Ship Control | 制御系CAD

●For the directional control of a ship, consider the following NOMOTO model.

$\displaystyle{ \dot{r}(t)=-\frac{1}{T(t)}r(t)+\frac{K(t)}{T(t)}\delta(t-L)+w(t)} }$

where $r(t)=\dot{\psi}(t)$ and

$\displaystyle{ T(t)=\frac{L}{U(t)}T',\ K(t)=\frac{U(t)}{L}K' \quad (U_1\le U(t)\le U_2) }$

We assume the time lag $L$ to take account of the delay to get the rudder effect. We use the same notation for the ship length $L$ assuming no confusion.

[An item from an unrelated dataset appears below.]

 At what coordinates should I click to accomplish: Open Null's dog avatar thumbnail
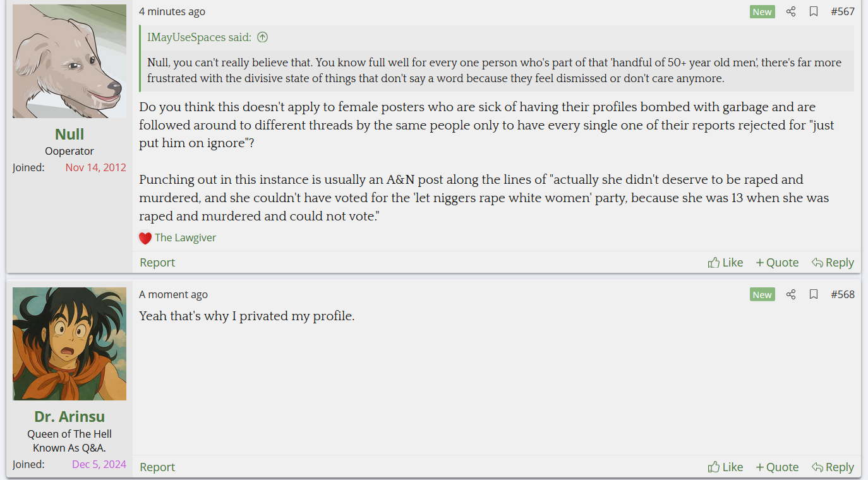point(69,61)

The time constant $T$ and gain constant $K$ are varied according to the variation of forward speed $U$ . From the following equation, it is clear that the rudder effect is proportional to the square of the forward speed.

$\displaystyle{ \dot{r}(t)=-\underbrace{\left(\frac{U(t)}{L}\right)\frac{1}{T'}}_{a(t)=\frac{1}{T(t)}}r(t) +\underbrace{\left(\frac{U(t)}{L}\right)^2\frac{K'}{T'}}_{b(t)=\frac{K(t)}{T(t)}}\delta(t-L)+w(t) }$

Given a nominal forward speed $U^*$ , the following equation holds.

$\displaystyle{ \dot{r}(t)=-\underbrace{\left(\frac{U(t)}{U^*}\right)\frac{1}{T^*}}_{a(t)=\frac{1}{T(t)}}r(t) +\underbrace{\left(\frac{U(t)}{U^*}\right)^2\frac{K^*}{T^*}}_{b(t)=\frac{K(t)}{T(t)}}\delta(t-L)+w(t) }$

where

$\displaystyle{ T^*=\frac{L}{U^*}T',\ K^*=\frac{U^*}{L}K' \quad (U_1\le U^*\le U_2) }$

●Zig-Zag Test:　Neglecting the time lag $L$ and the forward speed variation, a simulation example of the Zig-Zag test is given as follows.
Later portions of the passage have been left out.